EXERCISE MATERIALS »
>>>
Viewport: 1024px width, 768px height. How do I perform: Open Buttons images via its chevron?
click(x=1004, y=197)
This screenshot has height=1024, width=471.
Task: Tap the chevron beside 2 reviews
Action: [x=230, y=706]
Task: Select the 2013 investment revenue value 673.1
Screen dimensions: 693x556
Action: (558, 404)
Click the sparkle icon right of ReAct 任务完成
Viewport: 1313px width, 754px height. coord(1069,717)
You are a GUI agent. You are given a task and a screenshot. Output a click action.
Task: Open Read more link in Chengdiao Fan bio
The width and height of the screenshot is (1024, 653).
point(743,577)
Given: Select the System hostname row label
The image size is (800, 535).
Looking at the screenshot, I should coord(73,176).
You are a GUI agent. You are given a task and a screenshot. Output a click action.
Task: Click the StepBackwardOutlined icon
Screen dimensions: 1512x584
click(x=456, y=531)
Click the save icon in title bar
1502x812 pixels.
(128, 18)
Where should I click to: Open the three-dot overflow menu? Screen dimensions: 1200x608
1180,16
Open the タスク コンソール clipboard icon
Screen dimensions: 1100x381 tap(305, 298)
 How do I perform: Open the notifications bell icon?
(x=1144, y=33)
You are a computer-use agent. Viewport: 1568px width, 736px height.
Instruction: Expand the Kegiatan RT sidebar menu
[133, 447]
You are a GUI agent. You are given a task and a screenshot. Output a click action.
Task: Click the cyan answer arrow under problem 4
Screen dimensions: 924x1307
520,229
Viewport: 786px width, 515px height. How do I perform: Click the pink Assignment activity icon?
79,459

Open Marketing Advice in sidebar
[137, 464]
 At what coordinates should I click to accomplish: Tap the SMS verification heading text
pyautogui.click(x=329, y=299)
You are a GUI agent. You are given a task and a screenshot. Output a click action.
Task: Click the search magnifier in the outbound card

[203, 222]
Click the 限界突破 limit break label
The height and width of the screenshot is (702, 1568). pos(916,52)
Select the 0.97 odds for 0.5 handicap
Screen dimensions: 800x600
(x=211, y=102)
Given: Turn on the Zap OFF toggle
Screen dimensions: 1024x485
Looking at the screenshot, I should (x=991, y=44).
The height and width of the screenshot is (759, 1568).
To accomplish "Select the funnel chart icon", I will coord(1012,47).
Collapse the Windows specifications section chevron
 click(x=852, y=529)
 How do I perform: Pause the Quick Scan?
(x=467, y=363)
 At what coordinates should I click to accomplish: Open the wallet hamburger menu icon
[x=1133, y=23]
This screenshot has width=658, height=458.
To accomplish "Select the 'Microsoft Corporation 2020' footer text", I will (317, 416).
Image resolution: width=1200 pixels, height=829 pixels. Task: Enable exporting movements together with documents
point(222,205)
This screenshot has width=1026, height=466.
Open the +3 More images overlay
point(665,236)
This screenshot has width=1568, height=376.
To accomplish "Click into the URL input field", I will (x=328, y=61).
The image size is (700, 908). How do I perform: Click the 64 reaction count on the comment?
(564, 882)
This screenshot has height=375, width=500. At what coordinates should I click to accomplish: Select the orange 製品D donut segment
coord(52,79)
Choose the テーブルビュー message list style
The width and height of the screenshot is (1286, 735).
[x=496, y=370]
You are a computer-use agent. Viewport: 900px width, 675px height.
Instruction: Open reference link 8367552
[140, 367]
<<<
WHAT IS BEING ASKED » Preserving every character, copy the records above out again.

EXERCISE ANSWER »
Viewport: 1024px width, 768px height. How do I perform: Open Buttons images via its chevron?
click(x=1004, y=197)
This screenshot has height=1024, width=471.
Task: Tap the chevron beside 2 reviews
Action: [x=230, y=706]
Task: Select the 2013 investment revenue value 673.1
Screen dimensions: 693x556
Action: (558, 404)
Click the sparkle icon right of ReAct 任务完成
Viewport: 1313px width, 754px height. coord(1069,717)
You are a GUI agent. You are given a task and a screenshot. Output a click action.
Task: Open Read more link in Chengdiao Fan bio
The width and height of the screenshot is (1024, 653).
point(743,577)
Given: Select the System hostname row label
The image size is (800, 535).
Looking at the screenshot, I should coord(73,176).
You are a GUI agent. You are given a task and a screenshot. Output a click action.
Task: Click the StepBackwardOutlined icon
Screen dimensions: 1512x584
click(x=456, y=531)
Click the save icon in title bar
1502x812 pixels.
(128, 18)
Where should I click to: Open the three-dot overflow menu? Screen dimensions: 1200x608
1180,16
Open the タスク コンソール clipboard icon
Screen dimensions: 1100x381 tap(305, 298)
 How do I perform: Open the notifications bell icon?
(x=1144, y=33)
You are a computer-use agent. Viewport: 1568px width, 736px height.
Instruction: Expand the Kegiatan RT sidebar menu
[133, 447]
You are a GUI agent. You are given a task and a screenshot. Output a click action.
Task: Click the cyan answer arrow under problem 4
Screen dimensions: 924x1307
520,229
Viewport: 786px width, 515px height. How do I perform: Click the pink Assignment activity icon?
79,459

Open Marketing Advice in sidebar
[137, 464]
 At what coordinates should I click to accomplish: Tap the SMS verification heading text
pyautogui.click(x=329, y=299)
You are a GUI agent. You are given a task and a screenshot. Output a click action.
Task: Click the search magnifier in the outbound card

[203, 222]
Click the 限界突破 limit break label
The height and width of the screenshot is (702, 1568). pos(916,52)
Select the 0.97 odds for 0.5 handicap
Screen dimensions: 800x600
(x=211, y=102)
Given: Turn on the Zap OFF toggle
Screen dimensions: 1024x485
Looking at the screenshot, I should (x=991, y=44).
The height and width of the screenshot is (759, 1568).
To accomplish "Select the funnel chart icon", I will coord(1012,47).
Collapse the Windows specifications section chevron
 click(x=852, y=529)
 How do I perform: Pause the Quick Scan?
(x=467, y=363)
 At what coordinates should I click to accomplish: Open the wallet hamburger menu icon
[x=1133, y=23]
This screenshot has width=658, height=458.
To accomplish "Select the 'Microsoft Corporation 2020' footer text", I will (317, 416).
Image resolution: width=1200 pixels, height=829 pixels. Task: Enable exporting movements together with documents
point(222,205)
This screenshot has width=1026, height=466.
Open the +3 More images overlay
point(665,236)
This screenshot has width=1568, height=376.
To accomplish "Click into the URL input field", I will (x=328, y=61).
The image size is (700, 908). How do I perform: Click the 64 reaction count on the comment?
(564, 882)
This screenshot has height=375, width=500. At what coordinates should I click to accomplish: Select the orange 製品D donut segment
coord(52,79)
Choose the テーブルビュー message list style
The width and height of the screenshot is (1286, 735).
[x=496, y=370]
You are a computer-use agent. Viewport: 900px width, 675px height.
Instruction: Open reference link 8367552
[140, 367]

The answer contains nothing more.